Queue Manager Clusters: Stopping your queue manager putting messages to remote queues

Stopping your queue manager putting messages to remote queues

You cannot restrict access to individual queues that do not exist on your queue manager. However, you can restrict access to all the queues in a cluster. For example, on queue manager CORK, to grant the user MYUSER access to the queues in a cluster, issue the following setmqaut commands:
setmqaut -m CORK -t qmgr -p MYUSER +connect
setmqaut -m CORK -n SYSTEM.CLUSTER.TRANSMIT.QUEUE
         -t queue -p MYUSER +put
It is possible to avoid the need to give general access to all cluster resources and +Put access to the transmit queue. You do this by defining alias or remote queue definitions on your machine which resolve to queues in the cluster, and giving the appropriate authority for access to these instead of the cluster transmit queue. For example, suppose there is a queue called Q1 in the clusters to which your queue manager CORK belongs.

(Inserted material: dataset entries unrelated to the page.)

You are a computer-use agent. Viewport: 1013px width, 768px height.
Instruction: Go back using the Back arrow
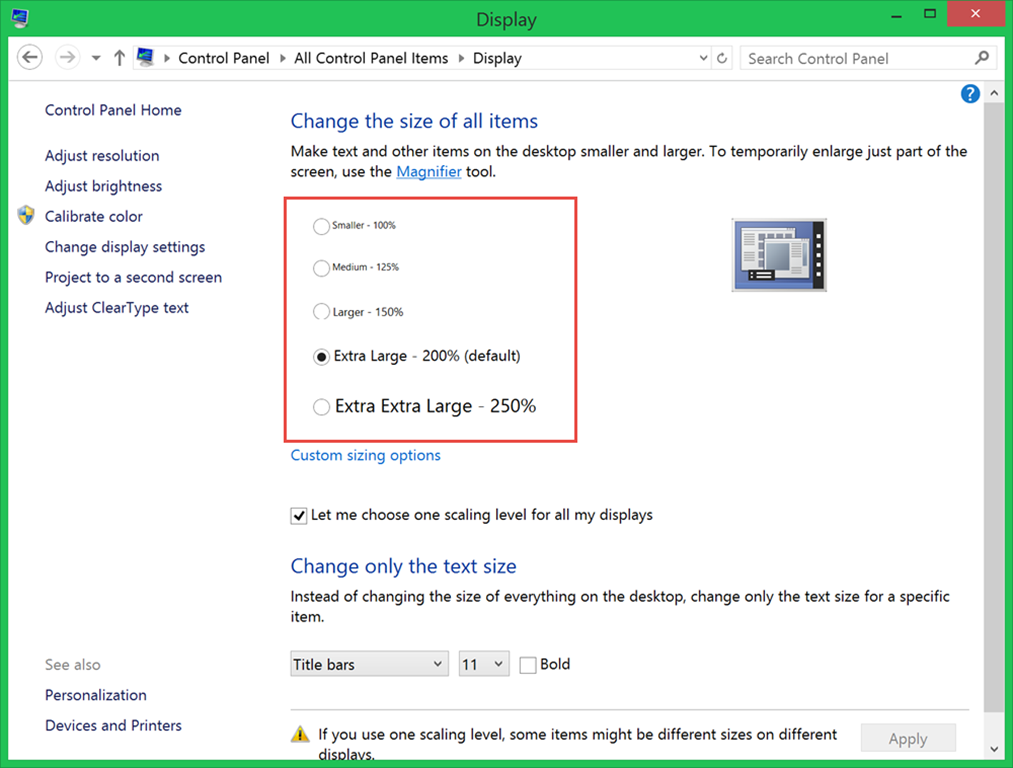point(31,58)
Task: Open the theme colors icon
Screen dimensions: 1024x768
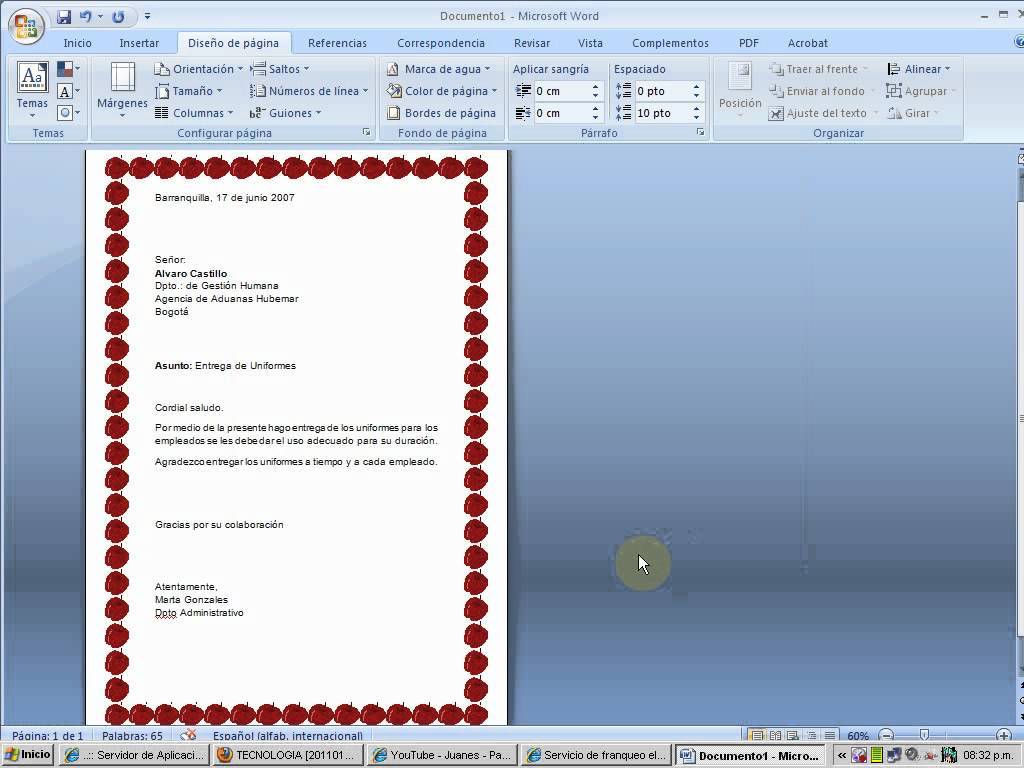Action: [65, 69]
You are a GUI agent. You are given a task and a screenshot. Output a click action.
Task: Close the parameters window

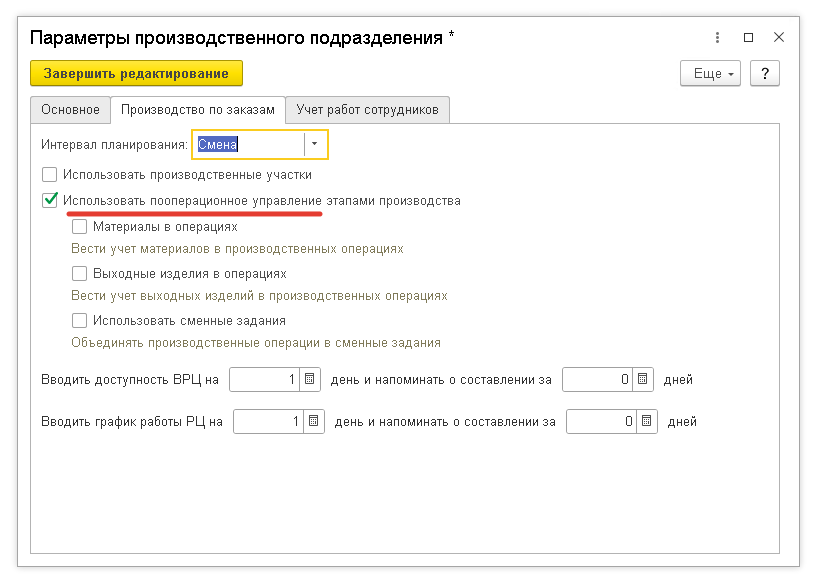[779, 38]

If you
DEFINE QALIAS(Q1) TARGQ(Q1) DEFBIND(NOTFIXED) 
and then
setmqaut -m CORK -t qmgr -p GUEST +connect
setmqaut -m CORK -t queue -n Q1 -p GUEST -all +put 
The user GUEST would only be able to send messages to the cluster queue Q1.
Note that it is not possible to use the same technique for a queue manager alias, because this requires access to the underlying SYSTEM.CLUSTER.TRANSMIT.QUEUE queue.